Поэтов примерно втрое больше, чем прозаиков. Под 600 тысяч опубликовали сами себя на сервере stihi.ru; на сервере proza.ru вывесили свои произведения почти 200 тысяч прозаиков. Однако вывешенное стихотворение, по моим примерным подсчетам, читают вдвое-вчетверо чаще, чем вывешенный рассказ. Думаю, что дело опять-таки в «феномене Монтале» – количество прочтений прямо коррелирует с количеством участников проекта: проще говоря, читают сами себя и друг друга внутри неких подгрупп и объединений этого громадного, вроде бы расплывчатого, но крепко ограниченного сообщества. Граница – непрофессионализм в простом, зарплатно-гонорарном смысле. Публикуют и читают бесплатно. Когда речь заходит о покупке, люди предпочитают приобрести книгу прозы.

Потому что нет той власти, которая утвердила бы истину о великом современном поэте NN. Книгу которого непременно нужно прочитать. И кое-что выучить наизусть.

Поэтическая критика может быть увлекательна как филологический разбор (особенно приятно и поучительно, когда сражаются переводчики иностранной поэзии). Или если скандал с переходом на личности.
◆ ◆ ◆ ◆ ◆ ◆ ◆
_ЗАДАНИЕ_: Выпишите дословно часть отрывка о поэтах и прозаиках: начните со слов «Поэтическая критика может» и остановитесь после слов «с переходом на личности.». Приведённые далее строки к отрывку не относятся и составляют отдельный материал.

_СОБРАННЫЕ ДАННЫЕ_:
◆ ◆ ◆ ◆ ◆ ◆ ◆
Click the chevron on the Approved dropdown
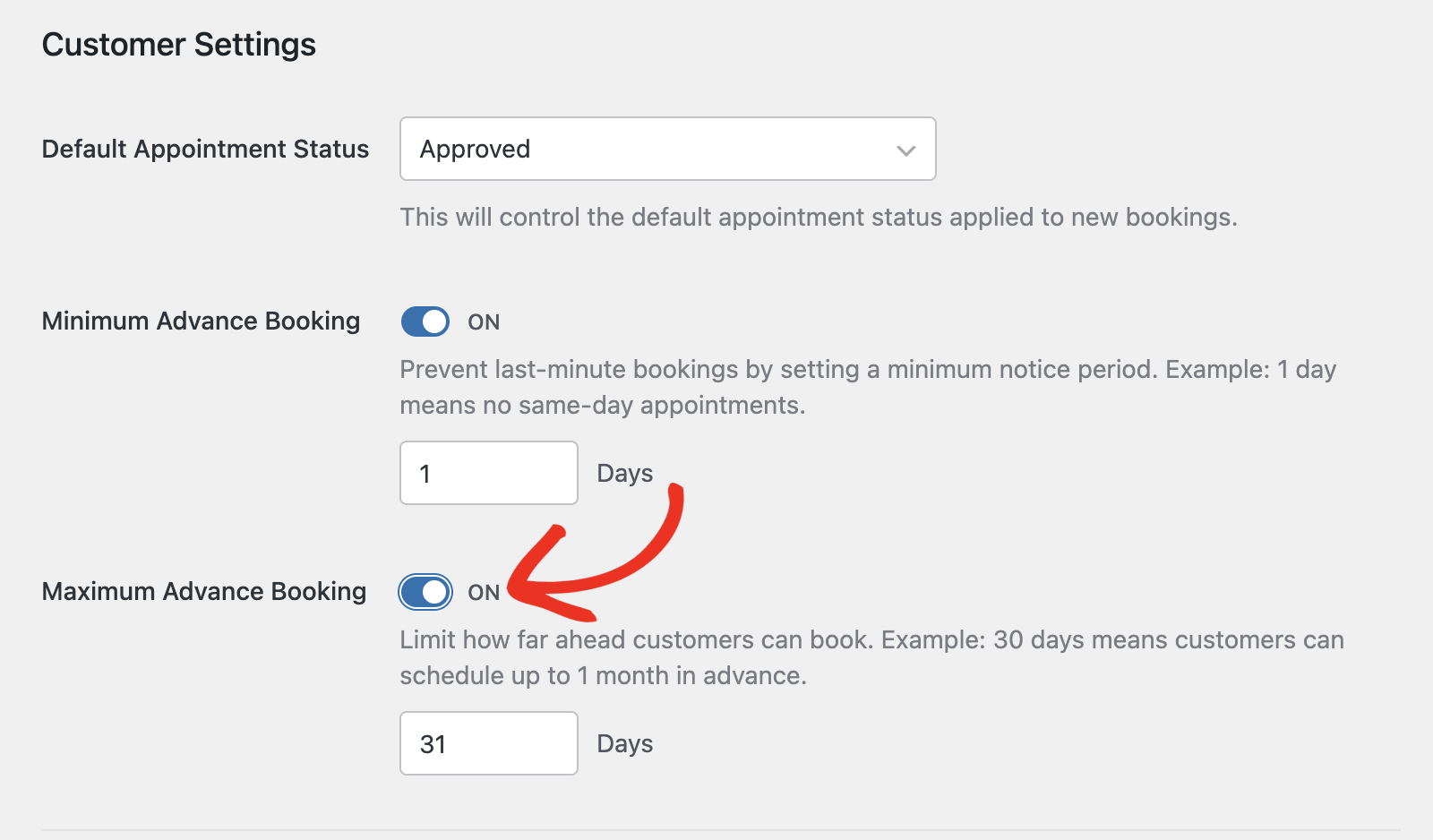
◆ ◆ ◆ ◆ ◆ ◆ ◆
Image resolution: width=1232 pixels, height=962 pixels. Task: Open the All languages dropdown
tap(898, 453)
◆ ◆ ◆ ◆ ◆ ◆ ◆
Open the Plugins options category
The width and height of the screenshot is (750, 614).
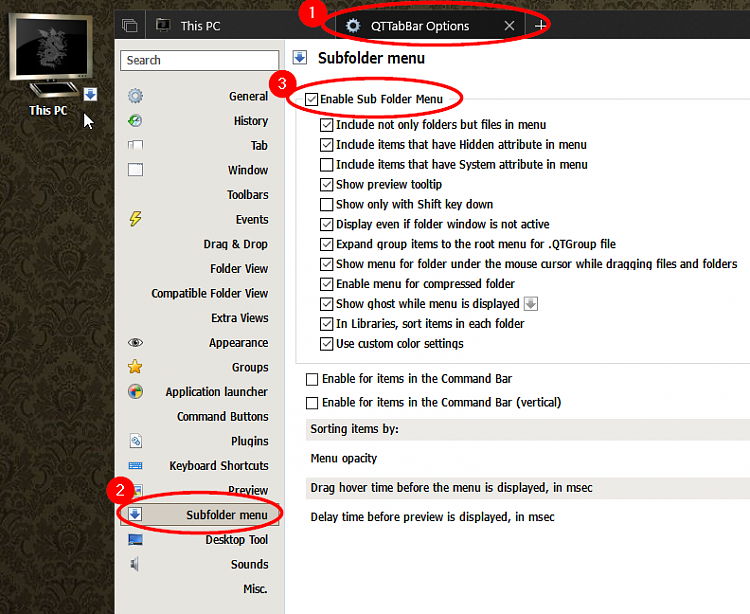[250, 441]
◆ ◆ ◆ ◆ ◆ ◆ ◆
_ГОТОВЫЙ ОТВЕТ_:
Поэтическая критика может быть увлекательна как филологический разбор (особенно приятно и поучительно, когда сражаются переводчики иностранной поэзии). Или если скандал с переходом на личности.